September 01, 2010

Sergei Yesenin


when i was a child you could buy a portrait of Sergei Yesenin not just in bookstores, but all over town. It was a famous photograph of the poet with a pipe in his mouth, a contemplative look in his eyes, and magnificent curls. The photograph had been reproduced on some soft, synthetic material and given a glossy finish. It came equipped with a table-top backing so that it could stand in a place of prominence in the home, perhaps in the china cabinet among porcelain elephants.

This portrait with its interesting design absolutely captivated me and I repeatedly begged my parents to buy one. Their refusals hid a poorly concealed disgust. It took a few years before I was able to appreciate how revolting the triumphant banality of this glossy little portrait was.

Beginning in the 1960s, a cult of Yesenin literally swept the country. It was the second edition of his work that was causing all the uproar. The first edition had come out during the 1920s, when the young heartthrob with the wavy, golden locks was on everyone’s lips.

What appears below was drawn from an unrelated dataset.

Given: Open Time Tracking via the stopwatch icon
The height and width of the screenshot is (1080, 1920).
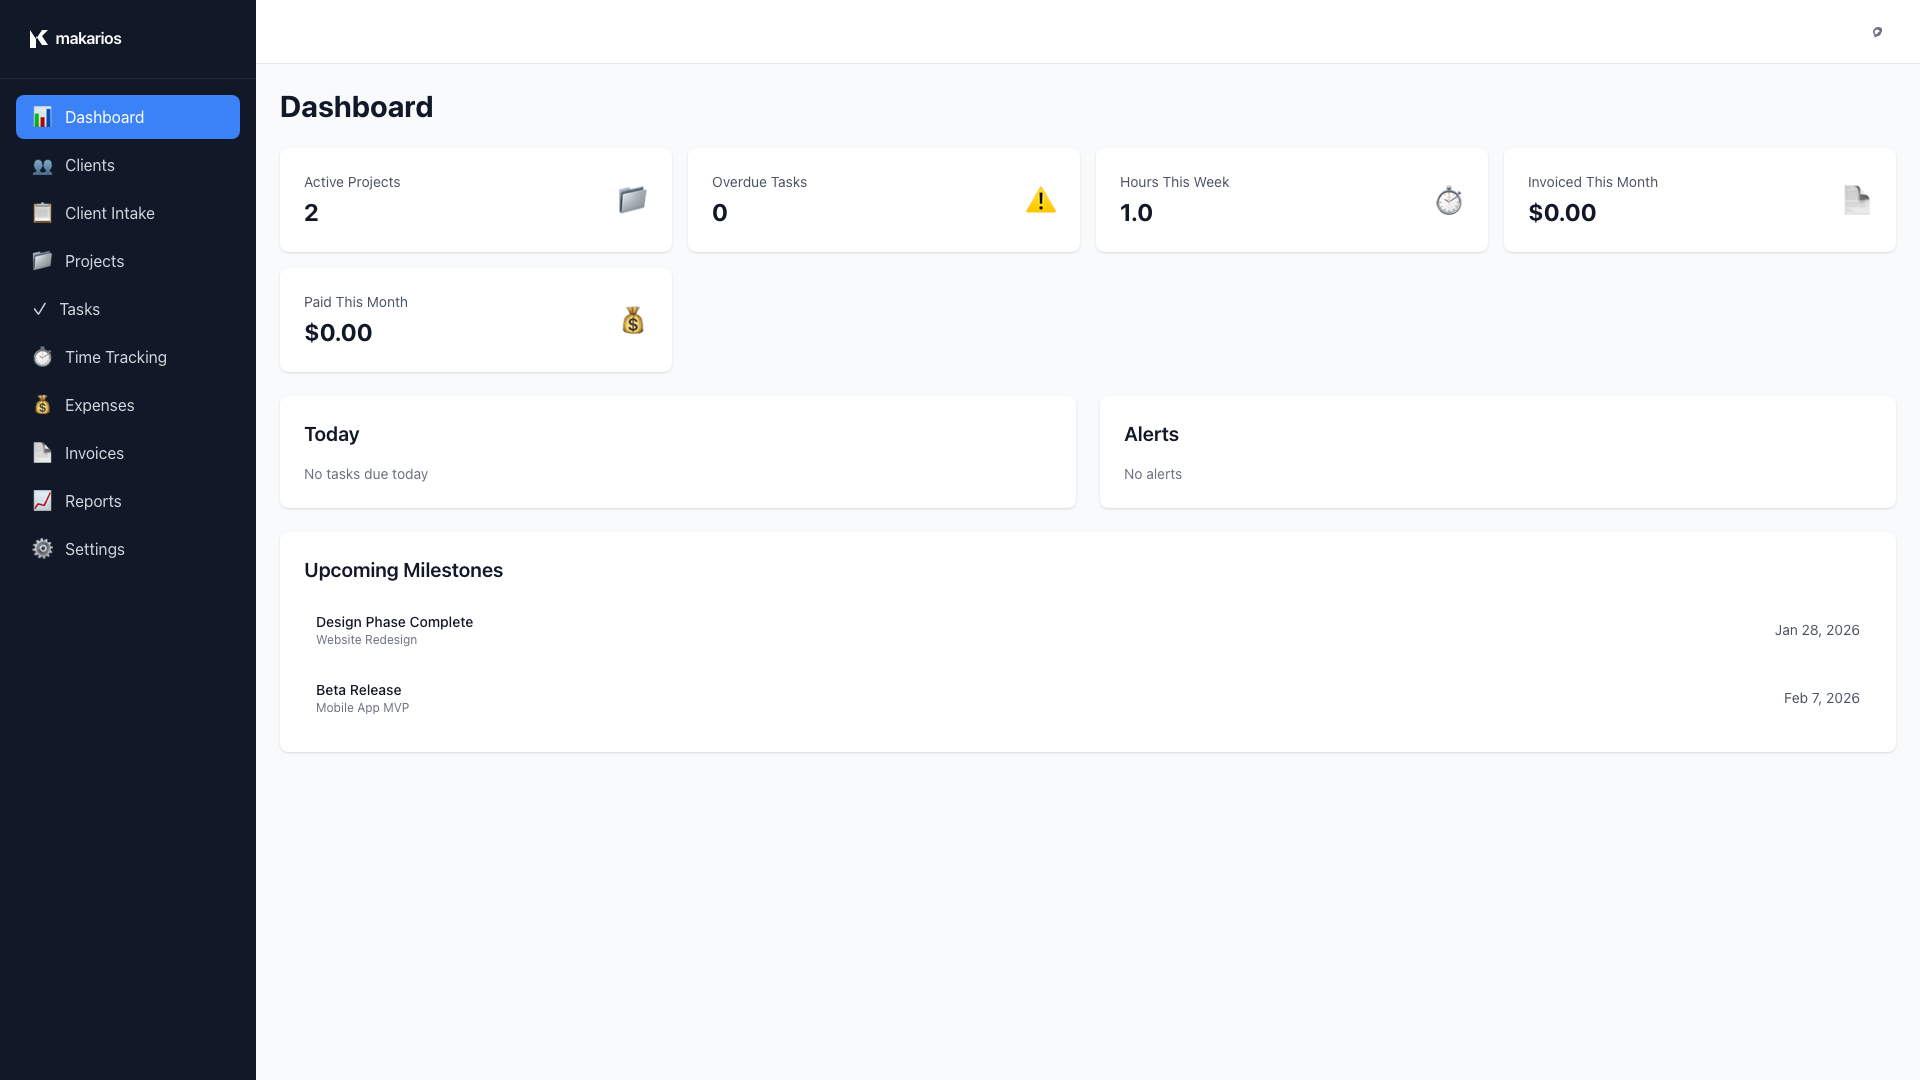Looking at the screenshot, I should (x=42, y=357).
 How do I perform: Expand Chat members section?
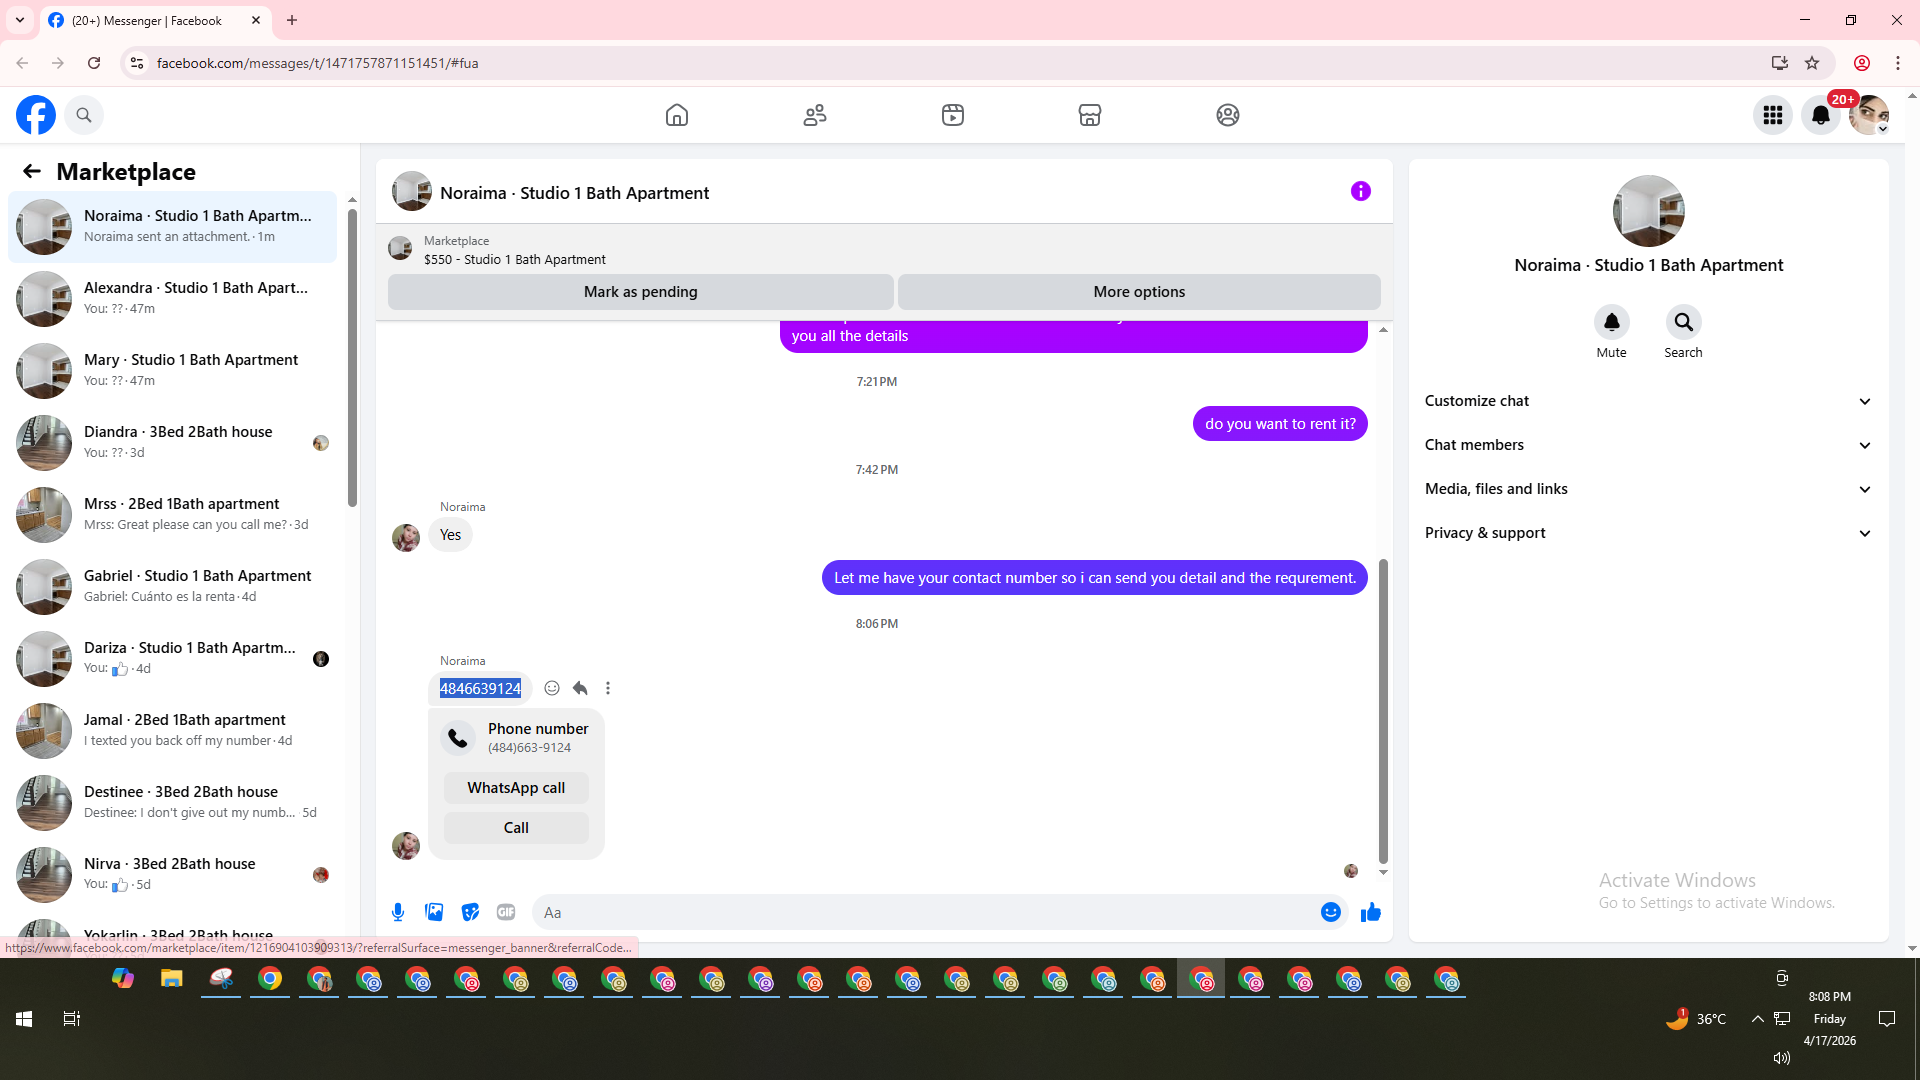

Some liked his early, semi-pagan verse, others reveled in the rumors about his wives and lovers, his endless drunken brawls, and his trips across Europe and America with his best-known wife – the American dancer Isadora Duncan. The Soviet authorities enthusiastically welcomed Yesenin’s later “pro-Soviet” verse and turned a blind eye to his earlier anti-Bolshevik pronouncements. They needed someone from the countryside in their camp.